Two Ways to Keep Files in Sync Between Alluxio and HDFS

Alluxio provides a distributed data access layer for applications like Spark or Presto to access different underlying file system (or UFS) through a single API in a unified file system namespace. If users only interact with the files in the UFS through Alluxio, since Alluxio has knowledge of any changes the client makes to the UFS, it will keep Alluxio namespace in sync with the UFS namespace (see the left figure below).

However, where a file in the UFS is changed without going through Alluxio, the UFS namespace and the Alluxio namespace can potentially get out of sync. When this happens, a UFS Metadata Sync operation is required to synchronize the two namespaces (illustrated in the right figure).

In Alluxio 2.0, there are two ways to ensure the metadata sync between Alluxio and UFS.

Sync On-demand

Alluxio automatically caches metadata information from the UFS so that subsequent metadata operations such as listStatus (or ls) will not need to access the UFS. This reduces the latency of these metadata operations. However, sometimes the metadata of the underlying UFS can change without notifying Alluxio. When that happens, this cache needs to be invalidated.

Since version 1.7.0, Alluxio has provided an option alluxio.user.file.metadata.sync.interval which allows users to control how often this metadata cache gets refreshed. Anytime the client issues a metadata operation such as listStatus, it can specify the interval to be one of -1, 0 or a time value. When it is set to -1, Alluxio never fetches metadata information from the UFS. When it is set to 0, it always fetches metadata information from the UFS. When it is set to a time value, it will fetch the metadata information from the UFS if it has not done so in the recent past specified by the time value.

Here is an example.

$ alluxio fs ls -R -Dalluxio.user.file.metadata.sync.interval=0 /dir

This tells alluxio to always fetch the metadata information from the UFS.

One thing to note is that the Alluxio system never synchronizes with the UFS unless there is a client request to that UFS. This can cause problems because the first time a particular client accesses the UFS, the extra cost of accessing the UFS can cause a slowdown of the client request. This calls for a mechanism that will synchronize the Alluxio namespace and the UFS namespace in the background, or Active UFS sync.

Sync Proactively

Alluxio 2.0 preview release supports a new feature “Active UFS Sync”. It allows the users to specify a directory to be synchronized between Alluxio namespace and the UFS namespace, at a regular interval with a number of parameters to fine-tune that syncing behavior. Currently, Active UFS Sync is only supported between Alluxio and HDFS 2.7 or later. To use this feature, the user running Alluxio must be an HDFS admin user, in order to listen to the event stream HDFS provides.

To enable active sync on a directory, issue the following Alluxio command on a directory that is backed by HDFS.

$ alluxio fs startSync /syncedDir

You can also stop active sync on a directory by using the following command.

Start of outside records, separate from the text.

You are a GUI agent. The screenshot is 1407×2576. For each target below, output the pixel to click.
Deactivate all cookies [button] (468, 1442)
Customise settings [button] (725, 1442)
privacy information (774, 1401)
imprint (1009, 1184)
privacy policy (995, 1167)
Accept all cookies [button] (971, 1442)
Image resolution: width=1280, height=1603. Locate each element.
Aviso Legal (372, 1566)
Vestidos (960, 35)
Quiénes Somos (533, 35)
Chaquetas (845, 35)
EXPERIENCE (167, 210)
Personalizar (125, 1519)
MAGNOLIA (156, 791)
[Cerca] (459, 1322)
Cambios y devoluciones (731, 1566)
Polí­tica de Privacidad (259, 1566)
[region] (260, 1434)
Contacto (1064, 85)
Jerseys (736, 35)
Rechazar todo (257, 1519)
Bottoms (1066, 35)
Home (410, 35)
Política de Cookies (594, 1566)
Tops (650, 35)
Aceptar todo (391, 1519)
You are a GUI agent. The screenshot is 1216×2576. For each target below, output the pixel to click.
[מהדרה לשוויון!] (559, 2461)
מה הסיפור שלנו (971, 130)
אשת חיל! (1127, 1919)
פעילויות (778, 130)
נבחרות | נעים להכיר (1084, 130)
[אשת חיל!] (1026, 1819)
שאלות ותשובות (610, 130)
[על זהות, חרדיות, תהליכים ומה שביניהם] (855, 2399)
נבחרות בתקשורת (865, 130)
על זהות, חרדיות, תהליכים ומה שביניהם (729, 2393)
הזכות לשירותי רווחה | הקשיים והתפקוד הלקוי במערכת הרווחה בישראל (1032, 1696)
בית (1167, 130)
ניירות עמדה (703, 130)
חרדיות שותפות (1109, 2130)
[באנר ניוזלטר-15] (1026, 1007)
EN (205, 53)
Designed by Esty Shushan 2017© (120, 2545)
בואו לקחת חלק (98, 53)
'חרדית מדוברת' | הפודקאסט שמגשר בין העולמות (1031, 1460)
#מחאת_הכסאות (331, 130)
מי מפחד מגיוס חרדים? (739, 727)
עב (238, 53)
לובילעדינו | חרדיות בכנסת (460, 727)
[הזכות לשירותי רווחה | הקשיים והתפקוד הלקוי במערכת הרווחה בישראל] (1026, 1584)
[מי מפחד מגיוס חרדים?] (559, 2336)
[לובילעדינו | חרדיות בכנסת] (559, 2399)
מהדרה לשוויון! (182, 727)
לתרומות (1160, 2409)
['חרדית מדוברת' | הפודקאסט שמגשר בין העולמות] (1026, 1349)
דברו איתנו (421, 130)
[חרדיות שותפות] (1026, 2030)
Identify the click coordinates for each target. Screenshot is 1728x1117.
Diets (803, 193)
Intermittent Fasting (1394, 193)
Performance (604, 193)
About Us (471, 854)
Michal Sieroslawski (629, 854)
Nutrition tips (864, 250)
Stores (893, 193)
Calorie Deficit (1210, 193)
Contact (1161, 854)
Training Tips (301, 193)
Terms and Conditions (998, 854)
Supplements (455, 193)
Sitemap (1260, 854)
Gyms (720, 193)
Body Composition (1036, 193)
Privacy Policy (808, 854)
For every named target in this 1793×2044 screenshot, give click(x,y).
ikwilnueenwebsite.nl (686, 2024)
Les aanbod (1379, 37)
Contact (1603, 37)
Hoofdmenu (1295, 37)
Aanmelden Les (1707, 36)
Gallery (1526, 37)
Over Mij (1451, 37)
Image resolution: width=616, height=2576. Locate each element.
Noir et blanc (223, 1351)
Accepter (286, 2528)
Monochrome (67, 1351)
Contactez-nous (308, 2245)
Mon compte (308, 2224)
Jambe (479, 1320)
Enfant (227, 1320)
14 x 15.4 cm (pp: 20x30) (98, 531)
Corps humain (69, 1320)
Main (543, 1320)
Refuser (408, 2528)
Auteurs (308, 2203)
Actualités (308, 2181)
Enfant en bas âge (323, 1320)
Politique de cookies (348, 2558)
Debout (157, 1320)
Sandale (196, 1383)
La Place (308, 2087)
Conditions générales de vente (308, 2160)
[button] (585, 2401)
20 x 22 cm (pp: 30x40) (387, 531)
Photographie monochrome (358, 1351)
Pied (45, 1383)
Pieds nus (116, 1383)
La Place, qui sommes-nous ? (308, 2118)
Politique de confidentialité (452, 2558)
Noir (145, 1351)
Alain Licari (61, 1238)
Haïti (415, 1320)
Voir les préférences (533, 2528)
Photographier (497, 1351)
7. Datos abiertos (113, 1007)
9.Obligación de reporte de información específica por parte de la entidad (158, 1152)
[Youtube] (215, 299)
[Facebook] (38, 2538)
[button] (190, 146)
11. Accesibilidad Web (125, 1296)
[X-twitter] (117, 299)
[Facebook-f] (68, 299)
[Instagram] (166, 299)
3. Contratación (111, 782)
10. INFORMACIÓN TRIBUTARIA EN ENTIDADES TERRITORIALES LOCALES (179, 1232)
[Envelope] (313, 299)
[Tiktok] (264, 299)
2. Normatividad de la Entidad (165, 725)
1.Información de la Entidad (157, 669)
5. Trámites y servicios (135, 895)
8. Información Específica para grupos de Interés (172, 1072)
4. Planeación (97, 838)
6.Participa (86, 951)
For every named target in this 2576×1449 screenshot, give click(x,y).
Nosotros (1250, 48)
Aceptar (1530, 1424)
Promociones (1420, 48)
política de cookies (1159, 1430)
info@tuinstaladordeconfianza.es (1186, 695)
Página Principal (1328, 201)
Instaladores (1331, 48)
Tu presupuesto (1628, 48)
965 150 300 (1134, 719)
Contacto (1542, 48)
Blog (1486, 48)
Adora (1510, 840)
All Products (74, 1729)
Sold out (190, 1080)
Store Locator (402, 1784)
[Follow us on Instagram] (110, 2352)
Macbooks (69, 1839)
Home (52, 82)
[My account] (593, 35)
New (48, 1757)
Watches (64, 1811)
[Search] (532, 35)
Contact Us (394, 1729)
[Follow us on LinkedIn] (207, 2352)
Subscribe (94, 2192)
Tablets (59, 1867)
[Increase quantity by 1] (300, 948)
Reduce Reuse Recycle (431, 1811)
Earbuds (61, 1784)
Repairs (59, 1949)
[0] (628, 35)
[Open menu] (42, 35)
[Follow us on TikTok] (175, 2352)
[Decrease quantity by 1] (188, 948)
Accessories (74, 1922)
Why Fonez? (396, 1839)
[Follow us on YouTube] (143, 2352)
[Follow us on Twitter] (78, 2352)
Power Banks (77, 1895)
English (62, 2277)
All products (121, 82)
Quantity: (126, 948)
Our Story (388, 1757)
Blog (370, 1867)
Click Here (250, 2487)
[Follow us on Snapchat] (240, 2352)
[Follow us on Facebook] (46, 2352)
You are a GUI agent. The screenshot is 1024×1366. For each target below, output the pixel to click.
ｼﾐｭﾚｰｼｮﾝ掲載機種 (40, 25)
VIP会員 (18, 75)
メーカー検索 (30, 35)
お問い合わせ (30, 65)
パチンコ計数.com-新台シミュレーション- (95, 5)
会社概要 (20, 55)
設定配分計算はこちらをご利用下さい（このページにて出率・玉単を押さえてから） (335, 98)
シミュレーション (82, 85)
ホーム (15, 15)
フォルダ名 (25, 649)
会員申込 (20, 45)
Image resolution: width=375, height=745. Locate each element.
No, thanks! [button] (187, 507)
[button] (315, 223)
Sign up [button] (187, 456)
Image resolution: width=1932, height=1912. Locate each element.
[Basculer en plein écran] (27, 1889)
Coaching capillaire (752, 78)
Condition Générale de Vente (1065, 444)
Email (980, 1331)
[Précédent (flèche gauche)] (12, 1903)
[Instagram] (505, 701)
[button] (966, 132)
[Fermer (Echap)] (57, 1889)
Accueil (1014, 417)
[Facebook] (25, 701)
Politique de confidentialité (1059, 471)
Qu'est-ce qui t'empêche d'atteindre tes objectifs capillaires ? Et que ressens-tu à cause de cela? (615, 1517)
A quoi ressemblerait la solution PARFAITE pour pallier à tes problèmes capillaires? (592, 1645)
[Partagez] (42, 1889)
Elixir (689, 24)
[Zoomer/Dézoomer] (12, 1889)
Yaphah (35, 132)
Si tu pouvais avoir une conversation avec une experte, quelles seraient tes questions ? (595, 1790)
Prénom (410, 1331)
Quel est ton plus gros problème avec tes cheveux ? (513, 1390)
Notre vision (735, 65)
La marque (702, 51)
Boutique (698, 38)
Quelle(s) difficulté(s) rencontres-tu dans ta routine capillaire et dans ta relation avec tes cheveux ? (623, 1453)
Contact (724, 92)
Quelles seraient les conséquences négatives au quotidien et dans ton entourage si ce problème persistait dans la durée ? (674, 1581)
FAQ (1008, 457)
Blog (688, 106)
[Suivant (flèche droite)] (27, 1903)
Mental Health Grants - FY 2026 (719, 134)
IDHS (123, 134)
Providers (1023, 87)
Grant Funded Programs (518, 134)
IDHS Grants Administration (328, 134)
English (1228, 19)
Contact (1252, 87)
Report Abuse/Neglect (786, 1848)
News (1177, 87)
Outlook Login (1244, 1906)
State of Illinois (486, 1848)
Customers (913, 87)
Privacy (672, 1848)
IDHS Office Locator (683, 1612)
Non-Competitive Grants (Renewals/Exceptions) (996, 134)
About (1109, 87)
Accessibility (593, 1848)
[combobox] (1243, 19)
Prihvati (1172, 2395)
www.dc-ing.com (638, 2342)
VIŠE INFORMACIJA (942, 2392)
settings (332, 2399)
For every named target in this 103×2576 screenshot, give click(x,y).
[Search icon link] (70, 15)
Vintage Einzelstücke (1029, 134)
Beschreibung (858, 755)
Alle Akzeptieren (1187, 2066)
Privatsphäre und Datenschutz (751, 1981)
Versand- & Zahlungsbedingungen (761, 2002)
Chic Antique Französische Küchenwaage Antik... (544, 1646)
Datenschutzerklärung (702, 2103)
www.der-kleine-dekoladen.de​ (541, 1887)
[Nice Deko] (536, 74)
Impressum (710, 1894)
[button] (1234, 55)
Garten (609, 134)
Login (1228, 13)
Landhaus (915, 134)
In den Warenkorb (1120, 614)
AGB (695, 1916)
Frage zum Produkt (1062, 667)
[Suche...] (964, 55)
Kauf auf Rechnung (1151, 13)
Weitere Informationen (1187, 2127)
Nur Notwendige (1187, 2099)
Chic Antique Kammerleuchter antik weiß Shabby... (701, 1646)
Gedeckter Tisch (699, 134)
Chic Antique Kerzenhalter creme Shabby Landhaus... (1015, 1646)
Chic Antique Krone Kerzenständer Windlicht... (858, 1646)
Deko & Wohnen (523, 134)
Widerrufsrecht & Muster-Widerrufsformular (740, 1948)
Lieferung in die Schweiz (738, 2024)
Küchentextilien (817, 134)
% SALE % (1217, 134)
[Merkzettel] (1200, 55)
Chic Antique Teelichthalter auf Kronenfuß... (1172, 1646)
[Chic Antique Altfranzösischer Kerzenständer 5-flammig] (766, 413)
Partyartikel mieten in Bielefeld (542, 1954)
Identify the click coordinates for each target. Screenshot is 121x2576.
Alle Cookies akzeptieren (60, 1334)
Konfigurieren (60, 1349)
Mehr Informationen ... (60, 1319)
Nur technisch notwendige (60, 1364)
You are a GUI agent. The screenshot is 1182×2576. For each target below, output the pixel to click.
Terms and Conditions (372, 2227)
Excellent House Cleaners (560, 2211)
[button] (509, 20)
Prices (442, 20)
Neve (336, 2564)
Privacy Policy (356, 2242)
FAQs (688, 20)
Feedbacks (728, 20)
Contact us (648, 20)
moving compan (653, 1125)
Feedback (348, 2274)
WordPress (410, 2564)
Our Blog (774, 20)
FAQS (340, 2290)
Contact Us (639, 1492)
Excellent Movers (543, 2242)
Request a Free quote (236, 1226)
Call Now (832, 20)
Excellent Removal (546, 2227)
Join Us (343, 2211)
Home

$ alluxio fs stopSync /syncedDir

Note the list of directories under active sync is remembered between master restarts. You can check which directories are under active sync by using the getSyncPathList command.

$ alluxio fs getSyncPathList

Optimizations

There are a few parameters to optimize the active UFS sync behavior.

Sync interval: Users can control the active sync interval by changing the alluxio.master.activesync.interval option, the default is 30 seconds.

Quiet period: To avoid syncing when the directory to be synced is under heavy modifications and adding more RPC workload to the UFS, active UFS Sync tries to only sync when the UFS is considered to be in a quiet period.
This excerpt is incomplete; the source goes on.